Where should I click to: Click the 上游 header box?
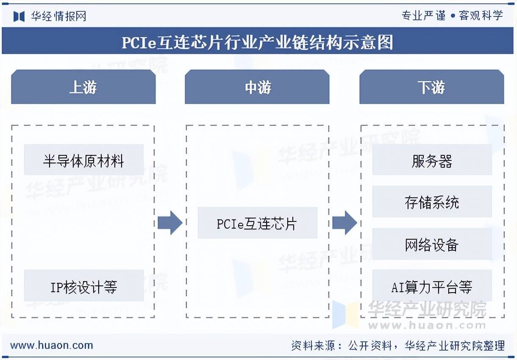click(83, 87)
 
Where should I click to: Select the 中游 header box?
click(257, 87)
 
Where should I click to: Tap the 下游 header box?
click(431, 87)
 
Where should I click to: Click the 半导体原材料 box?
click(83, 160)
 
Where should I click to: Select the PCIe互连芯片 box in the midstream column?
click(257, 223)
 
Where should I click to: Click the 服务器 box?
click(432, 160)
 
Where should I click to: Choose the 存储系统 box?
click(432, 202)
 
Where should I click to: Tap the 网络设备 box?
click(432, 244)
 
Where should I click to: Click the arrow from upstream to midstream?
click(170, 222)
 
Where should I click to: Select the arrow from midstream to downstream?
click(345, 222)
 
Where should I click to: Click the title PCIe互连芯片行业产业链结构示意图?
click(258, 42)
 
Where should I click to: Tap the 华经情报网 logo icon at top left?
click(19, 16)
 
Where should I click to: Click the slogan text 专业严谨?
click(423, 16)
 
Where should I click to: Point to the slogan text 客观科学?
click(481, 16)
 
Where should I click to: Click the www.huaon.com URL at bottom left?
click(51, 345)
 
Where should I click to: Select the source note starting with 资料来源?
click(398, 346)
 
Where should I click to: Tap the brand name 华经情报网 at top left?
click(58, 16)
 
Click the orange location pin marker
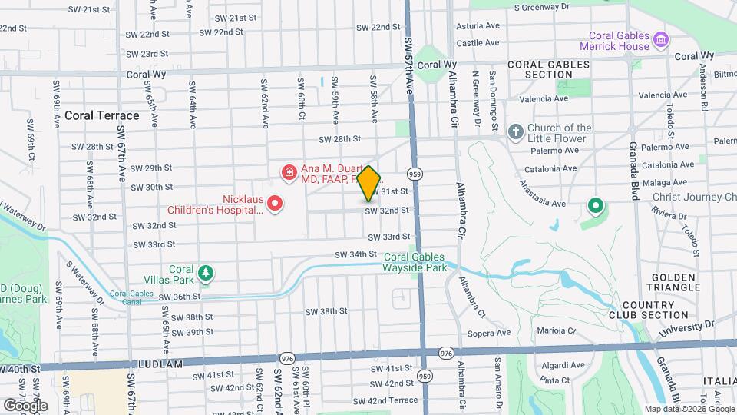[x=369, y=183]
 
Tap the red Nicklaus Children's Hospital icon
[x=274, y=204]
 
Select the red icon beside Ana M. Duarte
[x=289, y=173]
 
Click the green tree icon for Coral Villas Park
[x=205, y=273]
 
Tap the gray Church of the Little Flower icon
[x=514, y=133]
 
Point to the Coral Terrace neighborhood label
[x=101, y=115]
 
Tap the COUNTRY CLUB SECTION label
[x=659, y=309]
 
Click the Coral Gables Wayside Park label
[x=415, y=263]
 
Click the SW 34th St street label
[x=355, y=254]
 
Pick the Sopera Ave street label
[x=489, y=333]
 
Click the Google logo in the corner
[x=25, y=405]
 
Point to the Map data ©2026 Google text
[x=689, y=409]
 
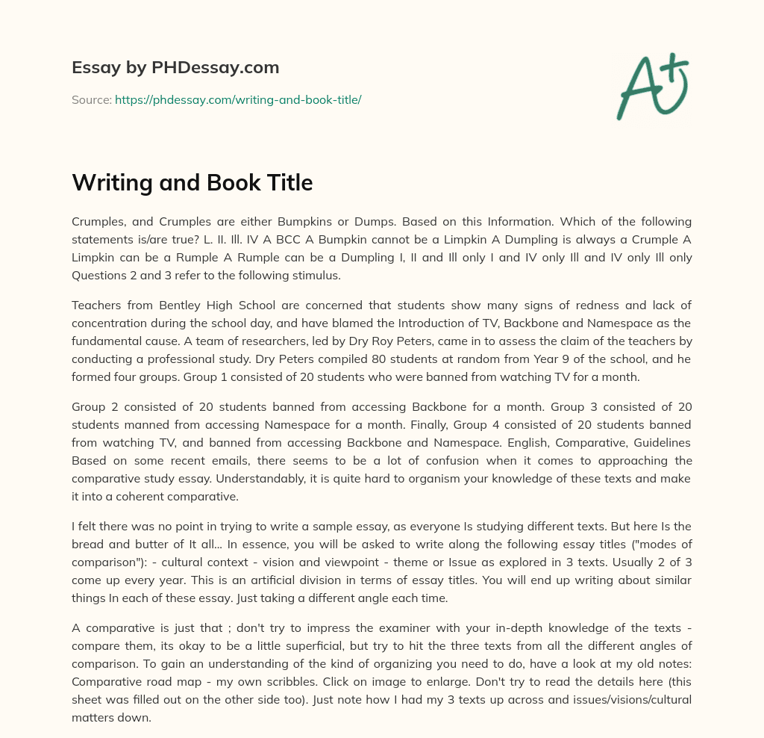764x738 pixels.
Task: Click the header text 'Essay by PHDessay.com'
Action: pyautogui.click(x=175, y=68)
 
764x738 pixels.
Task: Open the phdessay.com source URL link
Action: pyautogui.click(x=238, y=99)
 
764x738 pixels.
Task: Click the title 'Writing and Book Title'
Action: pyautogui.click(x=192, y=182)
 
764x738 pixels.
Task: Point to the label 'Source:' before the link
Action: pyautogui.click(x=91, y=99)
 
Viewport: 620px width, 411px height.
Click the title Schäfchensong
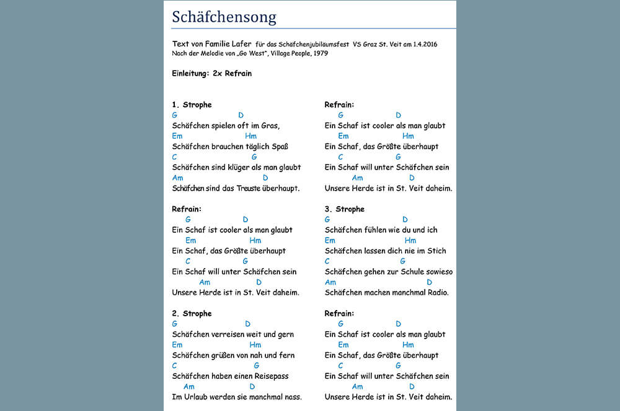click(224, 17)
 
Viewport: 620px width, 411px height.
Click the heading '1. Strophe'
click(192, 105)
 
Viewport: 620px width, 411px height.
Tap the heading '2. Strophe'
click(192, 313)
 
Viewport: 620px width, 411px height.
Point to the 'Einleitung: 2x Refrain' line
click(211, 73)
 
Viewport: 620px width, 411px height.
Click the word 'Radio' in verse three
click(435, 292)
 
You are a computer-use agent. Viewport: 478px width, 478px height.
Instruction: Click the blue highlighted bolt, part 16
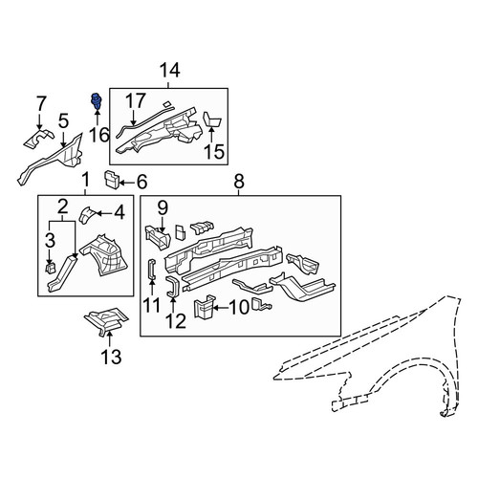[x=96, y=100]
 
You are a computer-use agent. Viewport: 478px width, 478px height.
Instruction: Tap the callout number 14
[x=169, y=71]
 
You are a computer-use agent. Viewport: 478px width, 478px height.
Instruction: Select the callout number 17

--

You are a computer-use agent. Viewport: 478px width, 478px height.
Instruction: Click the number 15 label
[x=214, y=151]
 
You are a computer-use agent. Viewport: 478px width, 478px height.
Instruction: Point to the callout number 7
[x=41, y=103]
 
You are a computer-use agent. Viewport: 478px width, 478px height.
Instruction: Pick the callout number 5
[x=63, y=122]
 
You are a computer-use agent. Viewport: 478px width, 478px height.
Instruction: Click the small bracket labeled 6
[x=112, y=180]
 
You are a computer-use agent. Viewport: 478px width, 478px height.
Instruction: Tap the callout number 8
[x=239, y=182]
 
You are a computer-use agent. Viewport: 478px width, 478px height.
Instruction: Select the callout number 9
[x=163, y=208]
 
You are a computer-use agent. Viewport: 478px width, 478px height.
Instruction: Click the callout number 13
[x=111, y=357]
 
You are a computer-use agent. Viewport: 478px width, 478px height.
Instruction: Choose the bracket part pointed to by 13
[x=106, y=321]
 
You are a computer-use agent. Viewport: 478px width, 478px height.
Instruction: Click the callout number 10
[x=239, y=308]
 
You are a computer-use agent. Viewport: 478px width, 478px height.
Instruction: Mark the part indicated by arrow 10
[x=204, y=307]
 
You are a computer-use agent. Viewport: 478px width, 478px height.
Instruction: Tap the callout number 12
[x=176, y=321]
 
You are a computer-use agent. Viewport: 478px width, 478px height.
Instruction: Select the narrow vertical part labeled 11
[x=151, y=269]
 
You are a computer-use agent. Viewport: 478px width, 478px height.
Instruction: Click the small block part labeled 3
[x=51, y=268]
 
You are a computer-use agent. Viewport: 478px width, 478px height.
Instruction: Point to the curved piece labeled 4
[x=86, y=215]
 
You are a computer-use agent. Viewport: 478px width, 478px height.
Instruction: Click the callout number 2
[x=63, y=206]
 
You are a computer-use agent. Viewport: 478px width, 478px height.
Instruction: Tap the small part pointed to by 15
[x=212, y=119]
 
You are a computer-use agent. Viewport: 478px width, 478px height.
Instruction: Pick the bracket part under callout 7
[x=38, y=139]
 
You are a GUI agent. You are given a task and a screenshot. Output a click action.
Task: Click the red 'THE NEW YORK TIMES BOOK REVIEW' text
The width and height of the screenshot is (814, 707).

* * *

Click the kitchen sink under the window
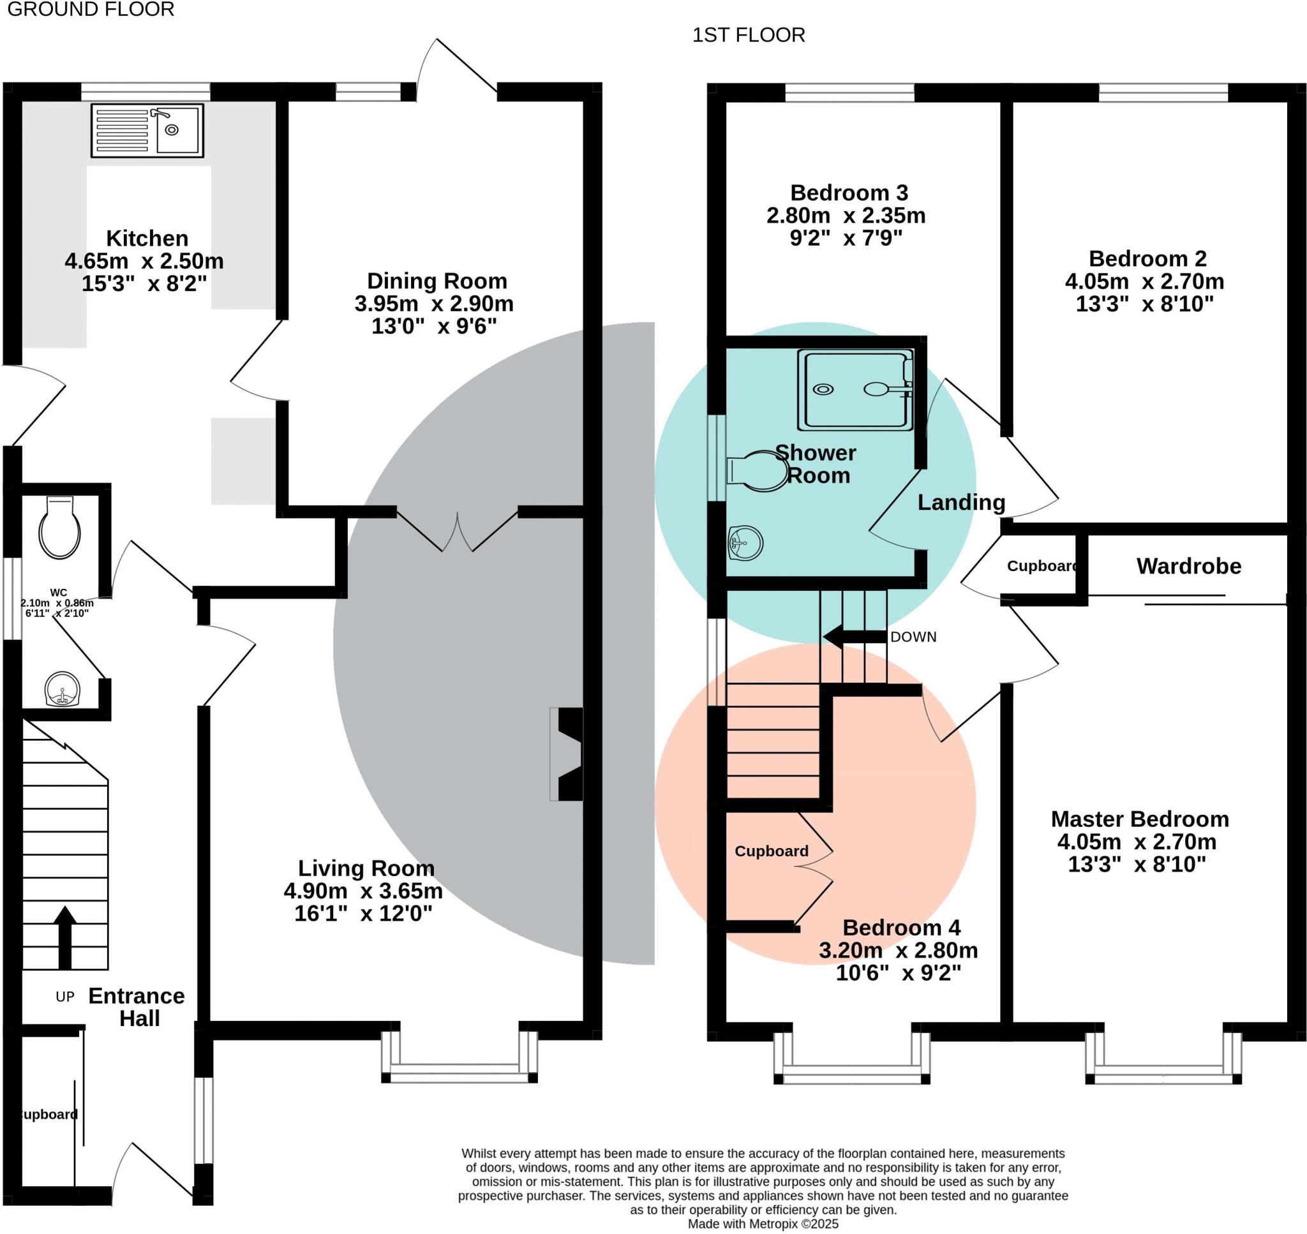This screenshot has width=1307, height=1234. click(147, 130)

_WHAT YOU ARE ASKED TO DO_. Output the data from the line with "Where should I click to: Click the www.huaon.com" to the line with "click(211, 73)", both included, as a JSON list of strings, one string per line, leaving out blank lines and the pictures.

_RESULT_.
[
  "Where should I click to: Click the www.huaon.com URL at bottom left?",
  "click(51, 345)",
  "Where should I click to: Select the source note starting with 资料来源?",
  "click(398, 346)",
  "Where should I click to: Tap the brand name 华经情报网 at top left?",
  "click(58, 16)",
  "Click the orange location pin marker",
  "[x=369, y=183]",
  "Tap the red Nicklaus Children's Hospital icon",
  "[x=274, y=204]",
  "Select the red icon beside Ana M. Duarte",
  "[x=289, y=173]",
  "Click the green tree icon for Coral Villas Park",
  "[x=205, y=273]",
  "Tap the gray Church of the Little Flower icon",
  "[x=514, y=133]",
  "Point to the Coral Terrace neighborhood label",
  "[x=101, y=115]",
  "Tap the COUNTRY CLUB SECTION label",
  "[x=659, y=309]",
  "Click the Coral Gables Wayside Park label",
  "[x=415, y=263]",
  "Click the SW 34th St street label",
  "[x=355, y=254]",
  "Pick the Sopera Ave street label",
  "[x=489, y=333]",
  "Click the Google logo in the corner",
  "[x=25, y=405]",
  "Point to the Map data ©2026 Google text",
  "[x=689, y=409]",
  "764x738 pixels.",
  "Task: Click the header text 'Essay by PHDessay.com'",
  "Action: pyautogui.click(x=175, y=68)",
  "764x738 pixels.",
  "Task: Open the phdessay.com source URL link",
  "Action: pyautogui.click(x=238, y=99)",
  "764x738 pixels.",
  "Task: Click the title 'Writing and Book Title'",
  "Action: pyautogui.click(x=192, y=182)",
  "764x738 pixels.",
  "Task: Point to the label 'Source:' before the link",
  "Action: pyautogui.click(x=91, y=99)",
  "Viewport: 620px width, 411px height.",
  "Click the title Schäfchensong",
  "click(224, 17)",
  "Viewport: 620px width, 411px height.",
  "Click the heading '1. Strophe'",
  "click(192, 105)",
  "Viewport: 620px width, 411px height.",
  "Tap the heading '2. Strophe'",
  "click(192, 313)",
  "Viewport: 620px width, 411px height.",
  "Point to the 'Einleitung: 2x Refrain' line",
  "click(211, 73)"
]